Thinking about veggies

A taste of Spring this weekend had me taking a look at the veggie garden last Thursday, as I thought it would be an ideal time to get some seeds into the ground. Before planting though, it was time to review what was already here.

I think I might need to rename this area -- which I currently call the "veggie garden" -- to "The Shambles". Much more appropriate right now with its falling-down fence and general horrible appearance.


This is the first time I've taken a close look back here since early December I think, so this was really kind of exciting. What would the kale look like?

I hadn't covered it this winter as it had been so mild for the most part, and it's interesting to see how different plants fared. Some were virtually untouched by winter:

Others were touched very hard, possibly killed:

While most had a mixture of green and brown...

...the important parts of the plant still being green.

I suspect that all of these plants will be fine, and probably have grown a bit since these photos were taken -- I'll check them later today and post a comment.

Although the current state of the fencing wouldn't keep out a determined deer, I used this longer bed as storage for many of the perennials that didn't make it into the ground before winter:

What a mess!

They were all upright when I last saw them, so either this was due to heaving (repeated ground freezing/thawing cycles), or critters. I suspect it was a combination of the two.
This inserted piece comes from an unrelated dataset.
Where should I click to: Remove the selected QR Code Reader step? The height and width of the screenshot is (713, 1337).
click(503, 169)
The plants here are all very hardy so are doing fine, even if they're not all in their desired orientations!

Ajuga 'Chocolate Chip' looks ragged but is fine

Silky Aster raring to go!

One thing I noticed in this bed...

...was that I missed quite a few garlic heads last year!

The third and smallest bed in the fenced area was left empty and clean over the winter... anticipation of receiving the first seeds of the year:

I took the relaxed approach this year and just sprinkled all three of these seeds throughout the bed. I'll thin once I see what germinates. I'm planting these earlier than usual since we transition from spring to summer so early, and these do best in cooler temperatures.
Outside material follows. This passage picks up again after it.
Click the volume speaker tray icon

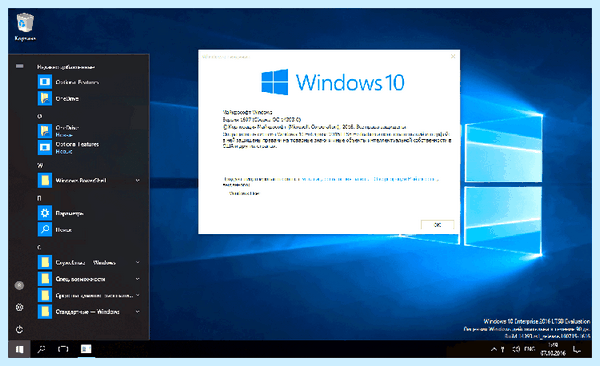click(516, 349)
I sprinkled some coriander/cilantro seeds in with the kale and where the volunteer garlic is growing -- I'll plant more in other beds too. It bolts so fast here I like to have many, many plants if possible.

Since I'm looking around back here, let's end with a couple of observations. First, this is the best time to see how I let this groundcover bamboo get out of hand last year:

Because it topkills every winter it's so easy to see right now. I'll very soon rhizome prune and pull out the escaped bits. (Pleioblastus fortunei)

The pond is not surrounded by lush greenery, but still looks quite nice... least right now.

I do need to fix that tear near the edge so the water level can get a couple of inches higher, and I will probably wade into the pond this spring and get some of the muck out. That's the plan at least.

Another couple of weeks and things will start awakening!

I hope to have the fence finished by then, and have most of my rhizome pruning done. We'll see how that goes...


Blog Widget by LinkWithin
Mark and Gaz  – (February 22, 2016 at 11:56 AM)  

Interesting to see that some of the veggies seemed to have saile through fine!

outlawgardener  – (February 22, 2016 at 6:08 PM)  

It's nice to know that there are others with unplanted perennials left from last year. Your garden is ready for spring!

Charlie@Seattle Trekker  – (February 22, 2016 at 11:38 PM)  

Spring is definitely on it's way; it is going to be a fabulous year.

Lisa  – (February 23, 2016 at 5:56 AM)  

"The Shambles" - ha! The seed packets were calling out to me at the store this weekend, but I refrained from buying any, knowing I needed to inventory what I already have first! But the itch is real!

Alan  – (February 23, 2016 at 8:13 AM)  

Mark/Gaz: it's been mild, but kale is quite cold-tolerant anyway.

Peter: glad to hear it! Why do I feel like I did nothing in the garden last year?

Charlie: Fingers crossed on both!

Lisa: Maybe I'll hang a sign over the gate! I'm going to try and resist buying many seeds this year... stay strong!

Renee  – (February 23, 2016 at 7:59 PM)  

Interesting how some the kale didn't get touched by the frost, while others did. How long do you keep your kale plants?

Alan  – (February 24, 2016 at 7:09 AM)  

Renee: I plant in the fall and harvest in the spring. Then they go to flower and I pull them to make room for summer veggies.